Latency Optimization: AI Explained

Layer 1: Surface

LLM latency is not a single number. It has three components that matter in different ways:

TTFT (Time to First Token): how long before the user sees any response. Determined by the prefill phase: how long it takes to process the input. This is what makes a chat interface feel snappy or sluggish.
TBT (Time Between Tokens): how quickly tokens arrive after the first one. Determined by the decode phase throughput. This is what makes streaming text feel smooth or choppy.
E2E (End-to-End time): total time from request to complete response. Relevant for batch processing and non-streaming applications.

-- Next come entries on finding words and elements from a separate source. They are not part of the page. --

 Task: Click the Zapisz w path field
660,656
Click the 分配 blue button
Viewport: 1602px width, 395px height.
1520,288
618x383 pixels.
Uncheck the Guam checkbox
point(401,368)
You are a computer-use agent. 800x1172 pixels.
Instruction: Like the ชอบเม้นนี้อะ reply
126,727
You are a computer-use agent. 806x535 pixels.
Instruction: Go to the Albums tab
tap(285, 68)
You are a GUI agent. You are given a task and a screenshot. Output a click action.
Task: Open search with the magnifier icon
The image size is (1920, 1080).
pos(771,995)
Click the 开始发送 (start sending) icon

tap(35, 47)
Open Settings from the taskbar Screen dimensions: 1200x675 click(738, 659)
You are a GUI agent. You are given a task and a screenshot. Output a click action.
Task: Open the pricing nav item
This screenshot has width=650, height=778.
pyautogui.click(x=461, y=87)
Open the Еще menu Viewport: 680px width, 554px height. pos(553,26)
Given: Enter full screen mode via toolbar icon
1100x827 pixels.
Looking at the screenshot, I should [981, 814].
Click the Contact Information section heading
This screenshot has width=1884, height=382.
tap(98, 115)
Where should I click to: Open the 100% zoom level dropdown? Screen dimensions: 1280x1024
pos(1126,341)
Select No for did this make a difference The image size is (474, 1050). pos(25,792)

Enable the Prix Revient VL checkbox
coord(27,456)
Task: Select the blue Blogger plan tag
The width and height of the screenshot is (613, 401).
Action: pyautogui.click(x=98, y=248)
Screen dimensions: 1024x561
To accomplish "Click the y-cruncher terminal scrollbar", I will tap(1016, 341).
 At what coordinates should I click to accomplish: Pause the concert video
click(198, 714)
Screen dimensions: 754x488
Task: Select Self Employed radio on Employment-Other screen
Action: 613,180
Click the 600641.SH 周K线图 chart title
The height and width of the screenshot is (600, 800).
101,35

For a streaming chat interface, TTFT dominates the user experience: users will wait 2 seconds before the first word but tolerate slower subsequent tokens. For a batch pipeline that processes thousands of documents, E2E matters and TTFT is irrelevant. Knowing which component you are optimizing changes which techniques you reach for.

The main levers:

Technique	Reduces	How
Prompt caching	TTFT	Skip reprocessing a shared prompt prefix
Speculative decoding	TBT, E2E	Generate multiple tokens per target model pass
KV cache reuse	TTFT	Share computed KV state across requests with same prefix
Flash Attention	TTFT, TBT	Reduce attention computation memory overhead
Smaller models	All	Less compute per token

Why it matters

Latency is user experience. An application that responds in under 500ms with streaming feels qualitatively different from one that takes 3 seconds before anything appears. Beyond UX, latency determines the cost of real-time applications: lower latency means fewer idle connections, fewer timeouts, and smaller infrastructure needed to meet SLAs.

Production Gotcha

Common Gotcha: Prompt caching is cache-invalidated by any change to the cached prefix: a timestamp or session ID at the start of the system prompt defeats the cache entirely. Put all static content first in the prompt (system instructions, tool definitions, documents) and all variable content last (user message, session context). Any dynamic value in the cached prefix means every request is a cache miss.

This mistake is extremely common. Teams add prompt caching to their system prompt for performance, then find a session ID, request timestamp, or personalization token in the cached portion, and every request becomes a cache miss. The rule is structural: sort your prompt by stability. System instructions first. Tool definitions second. Retrieved documents third. User message last.

Layer 2: Guided

Measuring the three latency components

import time
from dataclasses import dataclass

@dataclass
class LatencyMeasurement:
    request_id: str
    request_start: float
    first_token_time: float | None = None
    last_token_time: float | None = None
    token_timestamps: list[float] = None

    def __post_init__(self):
        self.token_timestamps = self.token_timestamps or []

    def record_token(self):
        now = time.monotonic()
        if self.first_token_time is None:
            self.first_token_time = now
        self.last_token_time = now
        self.token_timestamps.append(now)

    def ttft_ms(self) -> float | None:
        if self.first_token_time is None:
            return None
        return (self.first_token_time - self.request_start) * 1000

    def tbt_p50_ms(self) -> float | None:
        """Median time between tokens (decode throughput indicator)."""
        if len(self.token_timestamps) < 2:
            return None
        gaps = [
            (self.token_timestamps[i+1] - self.token_timestamps[i]) * 1000
            for i in range(len(self.token_timestamps) - 1)
        ]
        gaps.sort()
        return gaps[len(gaps) // 2]

    def e2e_ms(self) -> float | None:
        if self.last_token_time is None:
            return None
        return (self.last_token_time - self.request_start) * 1000

    def tokens_per_second(self) -> float | None:
        if len(self.token_timestamps) < 2 or self.last_token_time is None:
            return None
        duration = self.last_token_time - self.first_token_time
        return len(self.token_timestamps) / duration if duration > 0 else None


def instrument_streaming_request(stream_fn, prompt: str) -> LatencyMeasurement:
    """Wrap a streaming inference call to capture all three latency components."""
    measurement = LatencyMeasurement(
        request_id=str(time.monotonic()),
        request_start=time.monotonic(),
    )
    for token in stream_fn(prompt):
        measurement.record_token()
    return measurement

Prompt caching: structure your prompts correctly

Prompt caching (supported by Anthropic, OpenAI, and most production serving frameworks) works by hashing the prefix of a prompt and checking if the KV state for that prefix is already computed. On a cache hit, the server skips the prefill computation for the cached portion.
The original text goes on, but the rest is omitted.